Ebus called for a “rulebook” to define the “rules of the game and strategies” around how humanitarians can engage with criminal actors and non-state armed groups. This should be discussed at a regional and multilateral level, he added. “[But] the basis for discussion should be [affected] communities themselves,” he said.

Climate: Humanitarians push into resilience

The humanitarian push into climate resilience – taking on longer term projects more akin to traditional development-style work – was a strong theme of the COP28 summit. Remarks at the European Humanitarian Forum indicate that the trend is likely to continue, even at the cost of life saving emergency aid. 

WFP’s McCain staunchly defended the agency’s moves into resilience – even while it has cut food aid distribution. She talked about the change in terms of improving agency efficiency and “prioritising what’s working”. 

“Making sure people can feed themselves is part of the business of ending hunger; [giving people the tools] to feed their families is most important… It’s also about giving hope,” she said.  

Dominic Crowley, President of VOICE, a network of European NGOs, also said he was pushing for anticipatory action, a form of resilience, “to be high on political and funding agendas”. 

“[It was] so much harder to get funding for anticipatory action, even though research shows it's far more cost effective and appropriate,” he said. 

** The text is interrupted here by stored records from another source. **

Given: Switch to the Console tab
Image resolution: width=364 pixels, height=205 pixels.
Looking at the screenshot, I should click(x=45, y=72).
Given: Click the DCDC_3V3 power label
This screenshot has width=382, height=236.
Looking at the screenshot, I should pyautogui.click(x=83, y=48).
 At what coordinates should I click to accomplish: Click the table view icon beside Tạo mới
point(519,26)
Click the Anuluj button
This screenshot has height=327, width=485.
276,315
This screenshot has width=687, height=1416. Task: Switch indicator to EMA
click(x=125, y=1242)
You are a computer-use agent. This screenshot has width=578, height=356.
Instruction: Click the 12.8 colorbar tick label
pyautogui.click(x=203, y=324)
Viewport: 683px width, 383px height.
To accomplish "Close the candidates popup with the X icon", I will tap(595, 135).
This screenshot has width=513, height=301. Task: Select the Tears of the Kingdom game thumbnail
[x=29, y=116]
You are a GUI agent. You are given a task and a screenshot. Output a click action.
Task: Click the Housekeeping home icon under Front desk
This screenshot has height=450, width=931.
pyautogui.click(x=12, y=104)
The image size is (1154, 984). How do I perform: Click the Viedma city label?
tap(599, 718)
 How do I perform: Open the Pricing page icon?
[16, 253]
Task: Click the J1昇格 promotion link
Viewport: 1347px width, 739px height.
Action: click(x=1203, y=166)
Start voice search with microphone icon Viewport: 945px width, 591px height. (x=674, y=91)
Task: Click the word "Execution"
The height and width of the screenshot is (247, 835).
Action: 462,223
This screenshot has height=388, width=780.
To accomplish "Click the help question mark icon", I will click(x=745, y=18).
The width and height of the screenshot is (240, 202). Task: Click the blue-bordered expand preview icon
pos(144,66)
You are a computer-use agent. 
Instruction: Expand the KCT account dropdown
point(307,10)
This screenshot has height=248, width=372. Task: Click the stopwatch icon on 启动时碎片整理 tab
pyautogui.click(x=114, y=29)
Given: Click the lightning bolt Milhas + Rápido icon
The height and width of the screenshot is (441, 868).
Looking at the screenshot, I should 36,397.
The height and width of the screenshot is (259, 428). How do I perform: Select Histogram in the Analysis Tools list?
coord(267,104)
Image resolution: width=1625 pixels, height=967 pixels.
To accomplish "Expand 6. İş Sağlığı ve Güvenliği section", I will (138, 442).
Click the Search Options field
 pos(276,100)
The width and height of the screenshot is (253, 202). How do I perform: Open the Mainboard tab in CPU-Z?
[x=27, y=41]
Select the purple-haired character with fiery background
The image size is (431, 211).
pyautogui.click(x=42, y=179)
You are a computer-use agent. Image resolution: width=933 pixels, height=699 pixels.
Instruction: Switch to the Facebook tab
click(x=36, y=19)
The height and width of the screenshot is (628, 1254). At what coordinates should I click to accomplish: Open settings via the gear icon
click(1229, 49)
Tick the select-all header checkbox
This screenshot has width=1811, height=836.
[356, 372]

On the same panel, Gloria, a Ugandan youth climate advocate with Plan International, whose full name is being withheld to protect her identity, made a similar call. “We need to prepare [communities] to be ready before the crisis comes… We shouldn’t be waiting for a crisis to come,” she said. 

Missing: A focus on Global South leadership

Perhaps unsurprisingly for a European political event in Brussels, there was little attention paid to political movements originating elsewhere in the world – despite the initiatives like the Bridgetown Agenda having the potential to ease the squeeze on humanitarian budgets. 

Michael Koehler, ambassador and co-lead of the Grand Bargain, noted the current trend toward a more multipolar world economically and politically. “If the UN system wants a future, it needs to be part of that system,” he said. 

Alongside traditional donors, Koehler foresaw two new categories of states becoming increasingly active. The first was Gulf states, who he said were “very active, not disengaged but… not part of international coordination efforts”. As a result, the existing system doesn’t really know what they are doing, he added.  

The second group was middle income countries facing frequent natural disasters, such as Malaysia and Brazil. They are also not in established coordination mechanisms but should be made “part of the process”, Koehler said.  

Mistrust: The waning belief in multilateralism

Declining trust and belief in the multilateral system was a pervasive theme at the conference. 

Borrell, the EU foreign affairs chief, said he hoped the event would be a “clear message of European support” for the Summit of the Future, the UN Secretary-General’s event to reset the multilateral system, which will take place in September.

Europe’s role in the erosion of trust in the system was acknowledged by Belgium’s development cooperation minister Caroline Gennez. EU countries “have to do better” at consistently upholding their principles or face accusations of double standards, according to Gennez. “There should be nothing wrong with saying we need adherence to international humanitarian law,” she said. 

Meanwhile, OCHA isn’t expecting the current trend of spiralling crises and insufficient solutions to change much, according to the agency’s representative in Geneva, Ramesh Rajasingham. 

Rajasingham said a “tipping point” is approaching in how the humanitarian sector works. He predicted it will come from the communities affected by crises, because they “want more than relief; they want their dignity back”. 

“I don't think they will accept the way things will operate now… [Our role] is to listen to those voices,” he said.